*What you will do*
In the data that follows, find the line with "Given: Click the grid icon on xhs_card chip"; transcribe it, every later line up to the one with "1862x1020 pixels.", and that line as well, exactly and with no others.

▬▬▬▬▬▬▬▬▬▬

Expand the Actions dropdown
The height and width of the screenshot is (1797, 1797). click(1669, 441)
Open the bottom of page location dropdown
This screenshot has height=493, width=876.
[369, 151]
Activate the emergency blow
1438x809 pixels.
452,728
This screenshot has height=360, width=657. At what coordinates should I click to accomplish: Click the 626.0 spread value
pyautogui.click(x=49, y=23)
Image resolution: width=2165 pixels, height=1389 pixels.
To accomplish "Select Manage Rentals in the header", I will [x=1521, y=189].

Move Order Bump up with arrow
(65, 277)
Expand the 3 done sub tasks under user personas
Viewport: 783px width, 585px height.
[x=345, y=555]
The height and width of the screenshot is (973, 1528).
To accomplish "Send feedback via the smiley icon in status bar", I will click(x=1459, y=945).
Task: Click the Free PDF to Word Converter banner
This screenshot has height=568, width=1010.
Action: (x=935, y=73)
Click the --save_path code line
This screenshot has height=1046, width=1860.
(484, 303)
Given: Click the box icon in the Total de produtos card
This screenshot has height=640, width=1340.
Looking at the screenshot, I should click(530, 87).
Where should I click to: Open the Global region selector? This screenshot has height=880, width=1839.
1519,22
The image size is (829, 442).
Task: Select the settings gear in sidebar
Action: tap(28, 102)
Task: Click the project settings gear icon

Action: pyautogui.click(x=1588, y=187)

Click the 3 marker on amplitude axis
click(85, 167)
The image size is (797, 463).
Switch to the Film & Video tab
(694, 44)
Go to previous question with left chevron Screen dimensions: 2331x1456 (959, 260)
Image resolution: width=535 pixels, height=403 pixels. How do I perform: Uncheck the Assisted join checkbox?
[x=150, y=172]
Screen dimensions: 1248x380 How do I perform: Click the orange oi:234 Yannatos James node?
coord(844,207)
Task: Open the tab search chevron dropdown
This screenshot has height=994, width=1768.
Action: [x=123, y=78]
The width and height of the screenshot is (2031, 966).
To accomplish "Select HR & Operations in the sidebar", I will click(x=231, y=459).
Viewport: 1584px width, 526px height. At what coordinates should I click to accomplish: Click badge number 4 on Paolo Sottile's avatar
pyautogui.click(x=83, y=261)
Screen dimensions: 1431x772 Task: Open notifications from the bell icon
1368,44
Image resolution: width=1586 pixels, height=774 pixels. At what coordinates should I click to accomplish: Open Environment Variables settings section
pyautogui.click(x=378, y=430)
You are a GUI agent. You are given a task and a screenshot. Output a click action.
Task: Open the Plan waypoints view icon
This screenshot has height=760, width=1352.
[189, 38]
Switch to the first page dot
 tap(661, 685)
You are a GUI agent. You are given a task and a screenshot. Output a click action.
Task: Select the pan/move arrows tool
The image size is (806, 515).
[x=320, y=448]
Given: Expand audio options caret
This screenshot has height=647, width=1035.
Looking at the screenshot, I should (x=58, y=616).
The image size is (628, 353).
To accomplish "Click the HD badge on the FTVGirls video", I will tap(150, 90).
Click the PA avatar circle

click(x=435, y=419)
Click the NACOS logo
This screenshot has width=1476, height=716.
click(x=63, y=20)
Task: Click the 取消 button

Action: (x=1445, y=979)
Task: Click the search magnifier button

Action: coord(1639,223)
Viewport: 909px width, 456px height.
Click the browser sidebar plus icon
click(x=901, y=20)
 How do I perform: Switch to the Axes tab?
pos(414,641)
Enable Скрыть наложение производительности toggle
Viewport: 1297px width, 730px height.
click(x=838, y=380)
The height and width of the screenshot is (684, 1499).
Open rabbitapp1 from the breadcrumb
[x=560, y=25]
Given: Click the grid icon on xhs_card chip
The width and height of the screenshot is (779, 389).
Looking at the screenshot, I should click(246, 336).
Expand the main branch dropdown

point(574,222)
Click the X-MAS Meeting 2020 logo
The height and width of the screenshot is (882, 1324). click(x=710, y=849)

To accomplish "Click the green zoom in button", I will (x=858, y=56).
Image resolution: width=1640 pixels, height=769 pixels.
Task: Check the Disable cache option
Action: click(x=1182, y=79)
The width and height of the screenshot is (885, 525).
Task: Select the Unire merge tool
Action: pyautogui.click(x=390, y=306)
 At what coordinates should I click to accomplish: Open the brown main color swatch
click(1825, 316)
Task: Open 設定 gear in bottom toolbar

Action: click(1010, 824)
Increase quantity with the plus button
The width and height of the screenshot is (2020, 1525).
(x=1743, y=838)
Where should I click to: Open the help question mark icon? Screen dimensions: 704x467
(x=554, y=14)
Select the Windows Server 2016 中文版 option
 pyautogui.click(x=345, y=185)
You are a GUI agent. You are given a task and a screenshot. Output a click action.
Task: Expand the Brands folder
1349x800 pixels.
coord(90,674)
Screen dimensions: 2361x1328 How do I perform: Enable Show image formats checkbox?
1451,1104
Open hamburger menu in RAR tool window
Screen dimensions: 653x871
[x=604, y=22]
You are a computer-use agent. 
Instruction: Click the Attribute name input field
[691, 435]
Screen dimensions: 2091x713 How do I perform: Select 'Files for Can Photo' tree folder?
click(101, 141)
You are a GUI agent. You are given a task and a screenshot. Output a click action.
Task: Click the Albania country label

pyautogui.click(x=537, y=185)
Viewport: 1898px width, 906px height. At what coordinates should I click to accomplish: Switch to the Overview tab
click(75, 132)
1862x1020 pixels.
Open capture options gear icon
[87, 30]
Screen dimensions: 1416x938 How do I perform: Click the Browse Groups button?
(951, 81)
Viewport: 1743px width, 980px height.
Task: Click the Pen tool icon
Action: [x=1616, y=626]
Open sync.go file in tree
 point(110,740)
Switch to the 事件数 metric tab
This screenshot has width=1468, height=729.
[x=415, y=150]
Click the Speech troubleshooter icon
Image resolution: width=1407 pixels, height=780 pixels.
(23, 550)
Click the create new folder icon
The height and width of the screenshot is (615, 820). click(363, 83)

▬▬▬▬▬▬▬▬▬▬

*Task response*
Given: Click the grid icon on xhs_card chip
The width and height of the screenshot is (779, 389).
Looking at the screenshot, I should click(246, 336).
Expand the main branch dropdown

point(574,222)
Click the X-MAS Meeting 2020 logo
The height and width of the screenshot is (882, 1324). click(x=710, y=849)

To accomplish "Click the green zoom in button", I will (x=858, y=56).
Image resolution: width=1640 pixels, height=769 pixels.
Task: Check the Disable cache option
Action: click(x=1182, y=79)
The width and height of the screenshot is (885, 525).
Task: Select the Unire merge tool
Action: pyautogui.click(x=390, y=306)
 At what coordinates should I click to accomplish: Open the brown main color swatch
click(1825, 316)
Task: Open 設定 gear in bottom toolbar

Action: click(1010, 824)
Increase quantity with the plus button
The width and height of the screenshot is (2020, 1525).
(x=1743, y=838)
Where should I click to: Open the help question mark icon? Screen dimensions: 704x467
(x=554, y=14)
Select the Windows Server 2016 中文版 option
 pyautogui.click(x=345, y=185)
You are a GUI agent. You are given a task and a screenshot. Output a click action.
Task: Expand the Brands folder
1349x800 pixels.
coord(90,674)
Screen dimensions: 2361x1328 How do I perform: Enable Show image formats checkbox?
1451,1104
Open hamburger menu in RAR tool window
Screen dimensions: 653x871
[x=604, y=22]
You are a computer-use agent. 
Instruction: Click the Attribute name input field
[691, 435]
Screen dimensions: 2091x713 How do I perform: Select 'Files for Can Photo' tree folder?
click(101, 141)
You are a GUI agent. You are given a task and a screenshot. Output a click action.
Task: Click the Albania country label

pyautogui.click(x=537, y=185)
Viewport: 1898px width, 906px height. At what coordinates should I click to accomplish: Switch to the Overview tab
click(75, 132)
1862x1020 pixels.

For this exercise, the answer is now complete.